En 1990, la Côte d’Ivoire sortait difficilement mais victorieusement d’un certain immobilisme ; elle vivait une sorte de révolution copernicienne avec l’avènement du pluralisme dans la foulée de la réinstauration du multipartisme que le premier président considérait comme une vue de l’esprit. Cette année-là, des hommes et des femmes se levèrent pour dire « non » à un « ordre étouffant établi par Houphouët, « non » à une vision du monde qui n’autorisait qu’un parti politique (le PDCI), une pensée unique, une presse unique (Fraternité Matin), un syndicat unique pour les travailleurs (l’UGTCI) et un mouvement unique pour les étudiants (le MEECI), etc. Si Laurent Gbagbo et d’autres démocrates Ivoiriens tels que feu Marcel Etté et René Dégni-Ségui (notre photo) n’avaient pas été des insoumis, s’ils s’étaient résignés, notre pays n’aurait pas renoué avec le multipartisme le 30 avril 1990.
Par conséquent, ceux et celles que l’on regarde comme des insoumis ne devraient ni culpabiliser, ni baisser la tête. Toute prétention mise à part, ils devraient plutôt porter cette étiquette avec fierté, la voir comme un honneur qui leur est fait. Ils n’ont ni complexe ni mauvaise conscience à avoir.
Pour pasticher Jésus dans les béatitudes, je dirais « Heureux les insoumis ! Tôt ou tard, la patrie leur sera reconnaissante d’avoir résisté à ceux dont le projet maléfique était de faire de la Côte d’Ivoire une terra nullius (nobody’s land).
Pour conclure, je dirais ceci : ce qu’il nous faut aujourd’hui, si nous voulons récupérer notre pays, si nous voulons que celui-ci soit maître de son destin, si nous voulons qu’il devienne libre et souverain, ce sont des insoumis, c’est-à-dire, des hommes et des femmes qui refusent toute compromission, tout larbinisme, tout griotisme et tout aplaventrisme ! A ceux qui sont prompts à menacer et à radier quiconque ne pense pas comme eux, il convient de rappeler la chose suivante : le grand Harris Memel-Fotê ne souhaitait pas que les gens soient muselés au FPI ; il prônait la “critique des élus, l’autocritique personnelle et collective et une amélioration ou une réactualisation du projet de société” (cf.
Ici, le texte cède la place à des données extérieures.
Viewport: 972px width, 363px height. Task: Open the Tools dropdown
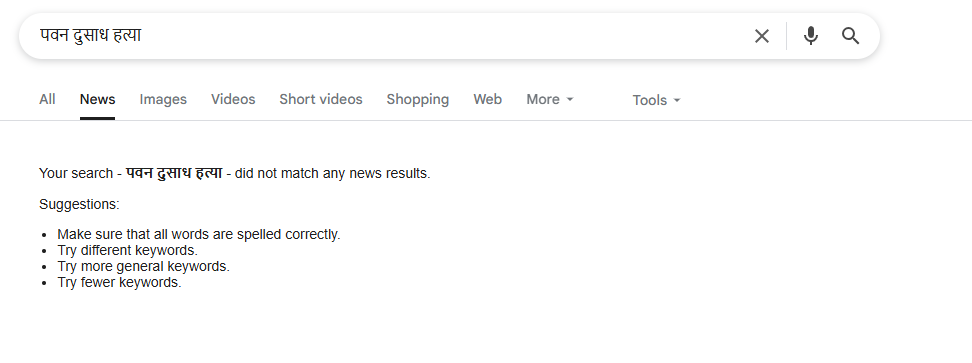pyautogui.click(x=656, y=100)
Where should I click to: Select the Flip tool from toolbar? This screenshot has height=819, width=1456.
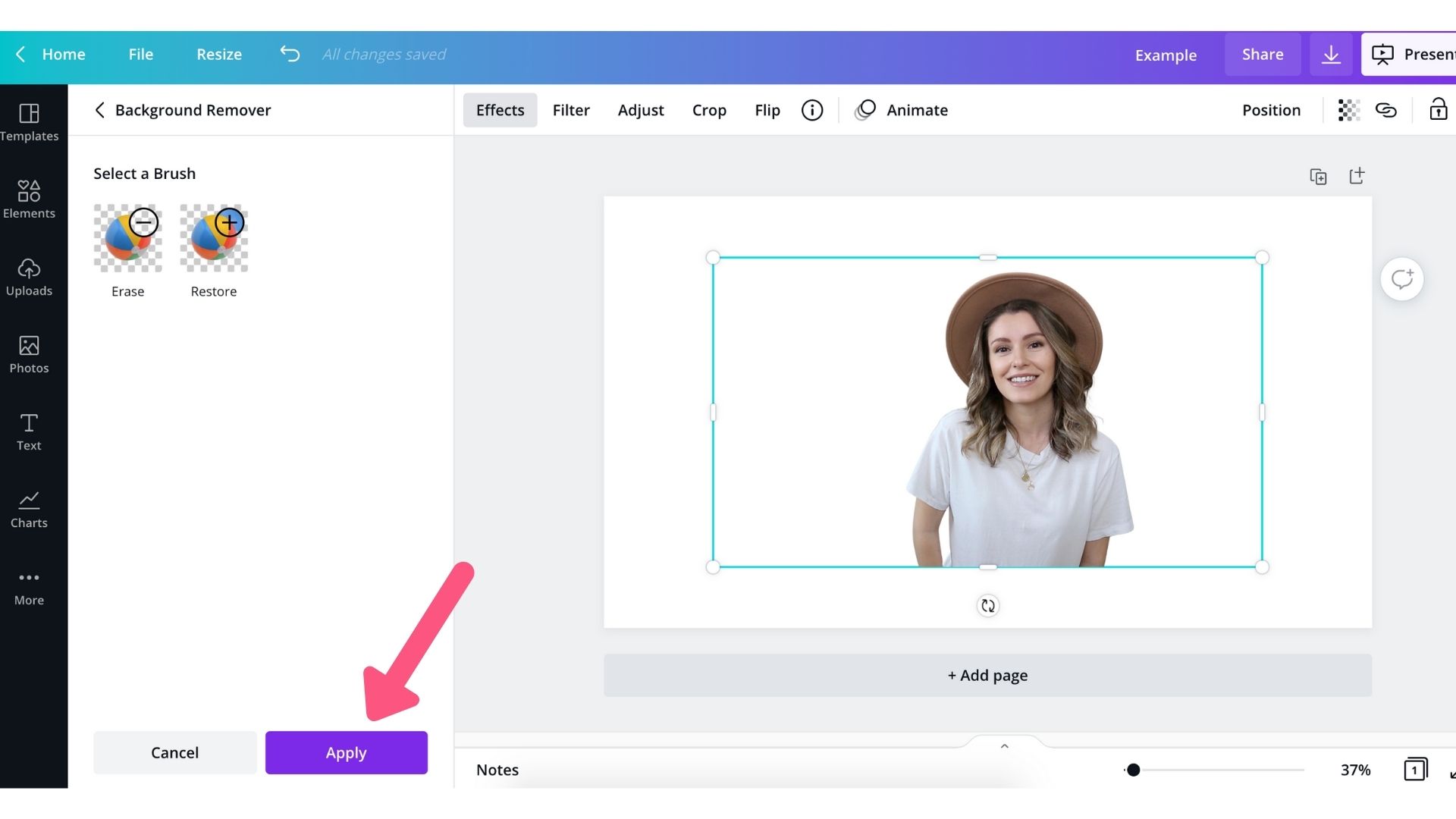click(x=767, y=109)
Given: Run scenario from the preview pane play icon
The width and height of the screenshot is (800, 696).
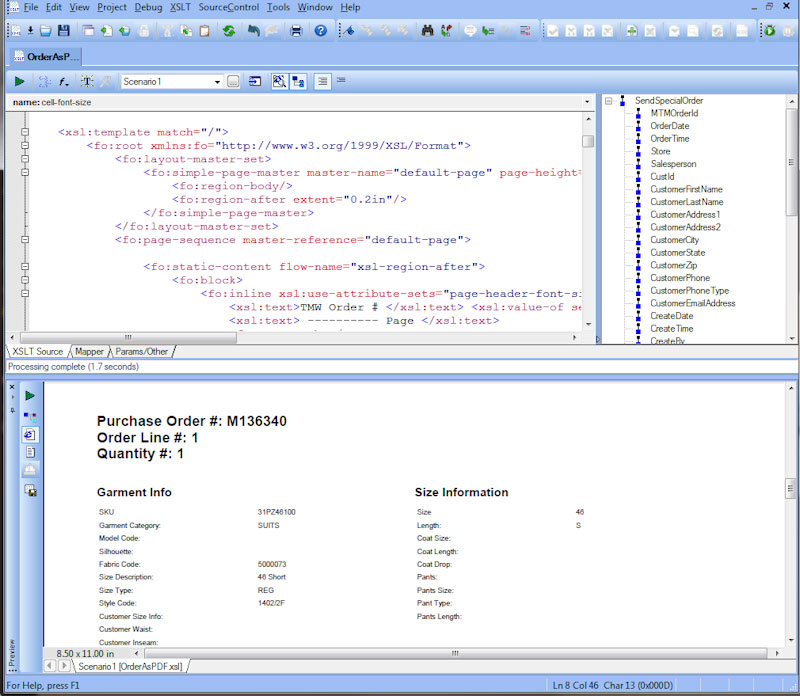Looking at the screenshot, I should [30, 396].
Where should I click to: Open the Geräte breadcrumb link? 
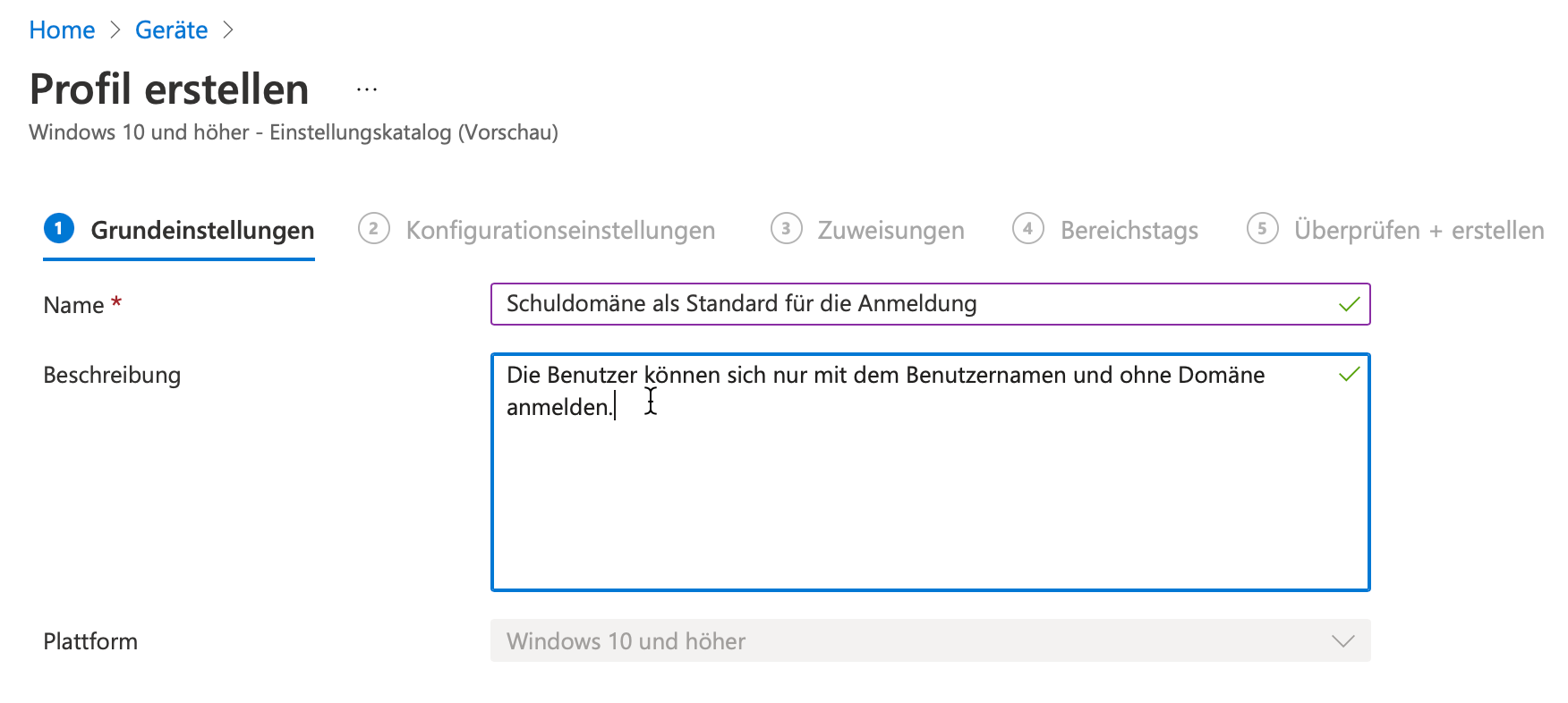(x=170, y=30)
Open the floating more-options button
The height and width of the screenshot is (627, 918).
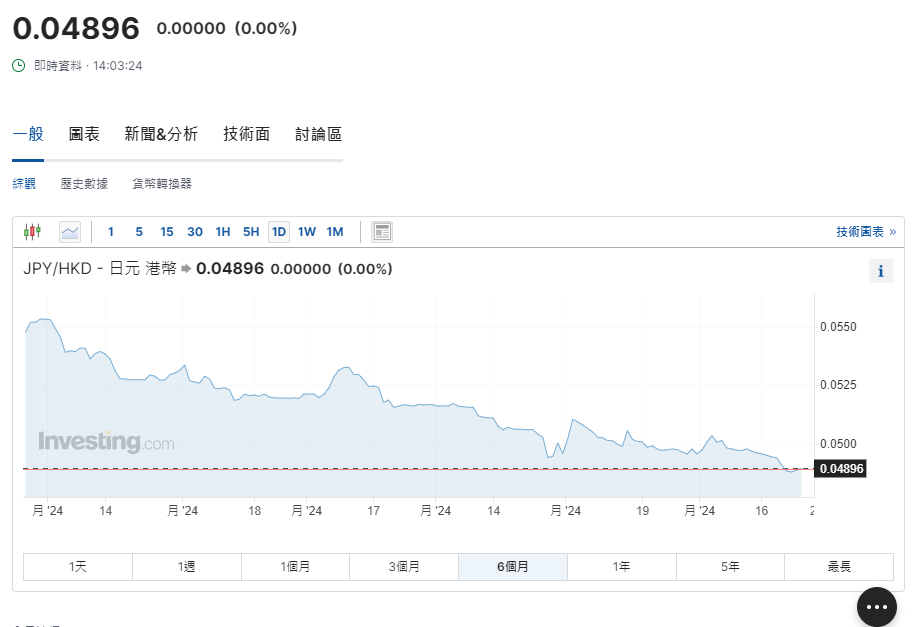(876, 606)
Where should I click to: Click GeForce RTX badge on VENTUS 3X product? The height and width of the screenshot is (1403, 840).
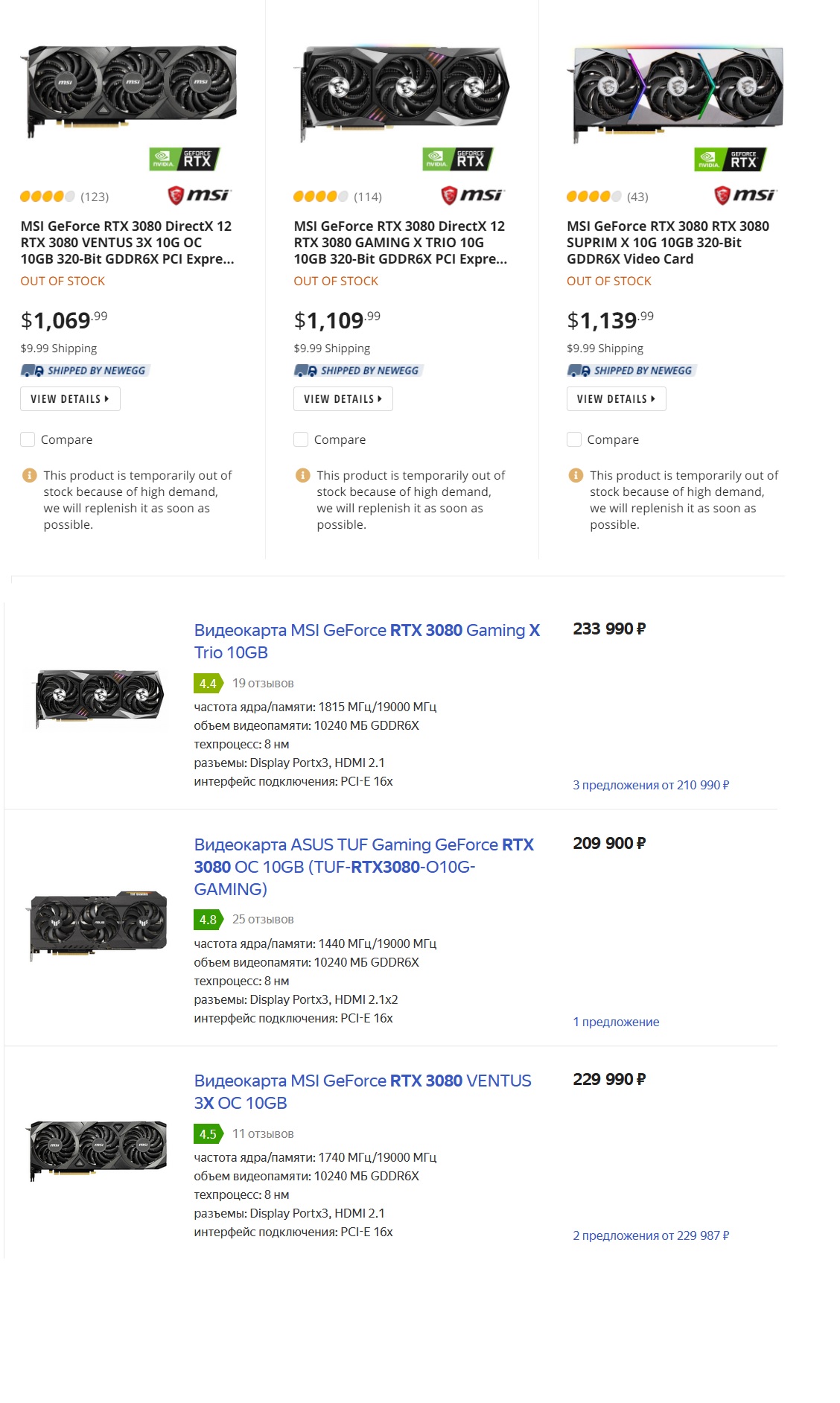pyautogui.click(x=185, y=159)

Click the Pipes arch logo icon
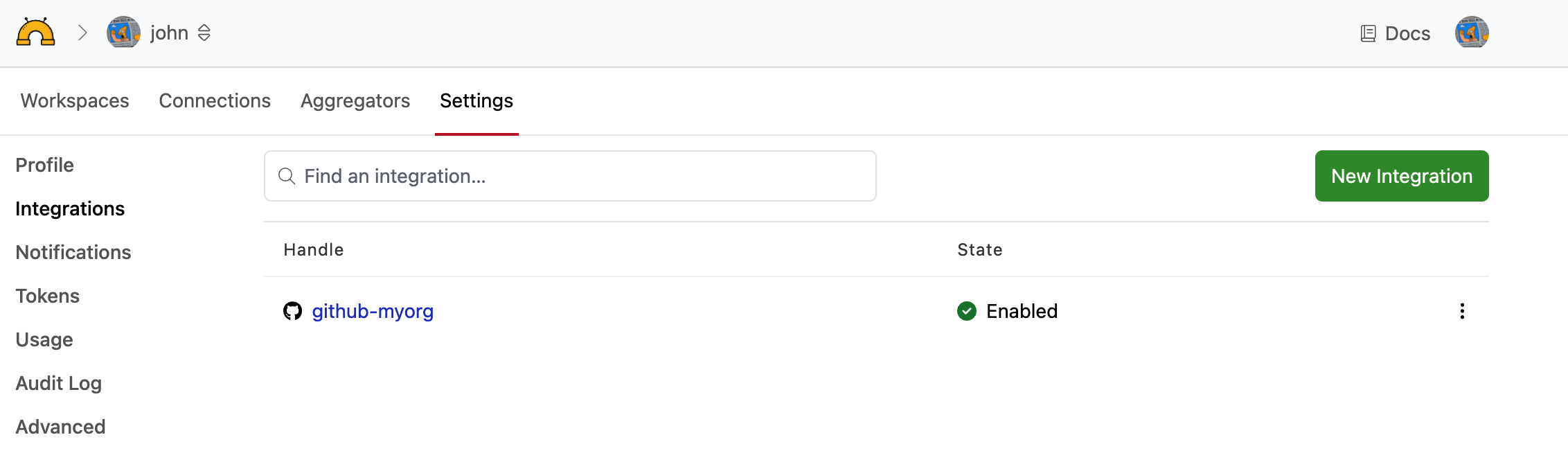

Laurent Gbagbo, Fonder une nation africaine démocratique et socialiste en Côte d’Ivoire, Paris, L’Harmattan, 1998, p. 20) ; il était persuadé que c’est uniquement cela, le fait de porter un regard critique sur son action et ses méthodes, qui ferait du FPI un parti fort tout en le distinguant du RDR où les militants ont tendance à suivre comme des moutons de Panurge le dieu Dramane Ouattara.
Jean-Claude DJEREKE
est professeur de littérature à l’Université de Temple (Etats-Unis).